Observations, to be published in the Oct. 12 issue of Science, revealed an extremely complicated structure in the magnetotail with large blobs, or plasmoids, of magnetically influenced plasma drifting down the tail at a relatively slow rate of speed. As the distance from the planet increased, the magnetotail became more highly structured with gradual variations in the plasma and sharp boundaries (discontinuities) between plasma regimes.

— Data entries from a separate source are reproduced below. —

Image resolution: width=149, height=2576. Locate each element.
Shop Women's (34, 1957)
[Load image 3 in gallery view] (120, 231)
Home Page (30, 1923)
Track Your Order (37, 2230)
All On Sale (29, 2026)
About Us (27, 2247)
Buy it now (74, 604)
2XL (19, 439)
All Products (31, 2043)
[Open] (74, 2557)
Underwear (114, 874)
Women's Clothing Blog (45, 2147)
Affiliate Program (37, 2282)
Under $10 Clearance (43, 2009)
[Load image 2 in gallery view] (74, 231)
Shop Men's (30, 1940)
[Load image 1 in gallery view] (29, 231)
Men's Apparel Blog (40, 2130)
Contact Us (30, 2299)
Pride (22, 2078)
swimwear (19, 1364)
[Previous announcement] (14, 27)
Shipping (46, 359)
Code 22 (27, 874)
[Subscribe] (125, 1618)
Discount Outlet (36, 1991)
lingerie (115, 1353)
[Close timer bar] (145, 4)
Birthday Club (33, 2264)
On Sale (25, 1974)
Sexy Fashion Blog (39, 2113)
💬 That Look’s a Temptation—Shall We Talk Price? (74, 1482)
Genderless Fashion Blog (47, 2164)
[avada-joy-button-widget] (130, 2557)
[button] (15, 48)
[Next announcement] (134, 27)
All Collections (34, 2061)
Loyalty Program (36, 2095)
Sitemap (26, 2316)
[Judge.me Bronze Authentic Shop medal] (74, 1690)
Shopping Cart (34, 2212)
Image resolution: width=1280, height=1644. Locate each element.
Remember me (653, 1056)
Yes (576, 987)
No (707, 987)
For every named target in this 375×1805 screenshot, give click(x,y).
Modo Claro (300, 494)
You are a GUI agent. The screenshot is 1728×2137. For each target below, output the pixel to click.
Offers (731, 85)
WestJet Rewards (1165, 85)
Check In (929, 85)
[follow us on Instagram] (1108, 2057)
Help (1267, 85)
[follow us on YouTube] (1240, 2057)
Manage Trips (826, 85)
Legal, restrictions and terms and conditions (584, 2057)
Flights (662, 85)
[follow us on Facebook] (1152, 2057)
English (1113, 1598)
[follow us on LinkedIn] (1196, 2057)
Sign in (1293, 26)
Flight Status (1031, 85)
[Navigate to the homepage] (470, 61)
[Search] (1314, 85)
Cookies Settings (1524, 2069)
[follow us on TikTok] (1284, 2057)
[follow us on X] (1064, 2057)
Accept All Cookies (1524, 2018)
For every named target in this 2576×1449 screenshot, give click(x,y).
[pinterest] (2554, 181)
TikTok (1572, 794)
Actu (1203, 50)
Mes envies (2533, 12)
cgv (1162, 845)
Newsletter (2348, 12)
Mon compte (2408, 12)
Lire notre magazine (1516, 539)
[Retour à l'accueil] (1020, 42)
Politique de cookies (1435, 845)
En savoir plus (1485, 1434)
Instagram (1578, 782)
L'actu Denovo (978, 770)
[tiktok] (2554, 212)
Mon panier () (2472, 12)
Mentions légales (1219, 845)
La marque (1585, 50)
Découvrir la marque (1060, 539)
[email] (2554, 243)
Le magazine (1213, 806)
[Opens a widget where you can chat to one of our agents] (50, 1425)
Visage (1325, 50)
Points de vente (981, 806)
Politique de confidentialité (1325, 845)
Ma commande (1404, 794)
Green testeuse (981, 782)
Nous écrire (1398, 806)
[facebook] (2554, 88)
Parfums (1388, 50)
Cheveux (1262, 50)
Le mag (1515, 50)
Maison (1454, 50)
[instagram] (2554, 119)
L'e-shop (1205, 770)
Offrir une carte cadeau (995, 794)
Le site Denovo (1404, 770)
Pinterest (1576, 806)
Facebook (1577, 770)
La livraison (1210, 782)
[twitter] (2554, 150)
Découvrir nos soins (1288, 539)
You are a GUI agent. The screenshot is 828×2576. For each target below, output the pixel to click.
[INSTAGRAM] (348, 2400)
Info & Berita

SWAP gathered data from solar wind observations upstream of Jupiter, through the closest approach encounter, and back to about 2,500 Jovian radii (about 100 million miles) at the boundary of the magnetotail, called the magnetopause. Data shows that the inner magnetotail contains very hot ions -- hotter than the top of SWAP's 7.5-kilovolt energy per charge range -- that evolved to cooler and slower flows down the tail, beginning at about 100 Jovian radii; these flows were highly variable in flux and energy. SWAP observations also revealed an unexpected component in the material flowing away from Jupiter. In addition to the volcanic material released from Io and material entering the magnetotail from the solar wind, the team found intense bursts of ionospheric hydrogen and H3+, which could only be coming from Jupiter's atmosphere. "It's clear there's significant escape of material from the planet because the brightest burst we see turns out to be material that's largely from Jupiter, not from the solar wind or Io," says McComas.

New Horizons' encounter with Jupiter also raised some new questions. "In addition to seeing flows move down the magnetotail, we saw them sometimes move across it," says McComas. "Because Jupiter has the largest and most powerful magnetosphere in the solar system, everything we can learn about this and other mysteries could have implications for the other planets." Additional questions center on the unexpected variability of the energy and speed of the plasma flows, as well as the multi-day periodicities that were consistent with plasmoids expanding as they move down the tail.

Following New Horizons' arrival at Pluto in 2015, SWAP's primary mission will be to measure particles from the solar wind near the planet to determine whether it has an atmosphere and how fast that atmosphere might be escaping.

New Horizons is the first mission in NASA's New Frontiers program. The Johns Hopkins University Applied Physics Laboratory manages the mission and operates the spacecraft for the NASA Science Mission Directorate. Southwest Research Institute leads the SWAP and Alice instruments and hosts the Tombaugh Science Operations Center.

The paper, "Diverse Plasma Populations and Structures in Jupiter's Magnetotail," by D.J. McComas, F. Allegrini, F. Bagenal, F.J. Crary, R.W. Ebert, H.A. Elliott, S.A. Stern and P.W. Valek, will be published in the Oct. 12 issue of Science.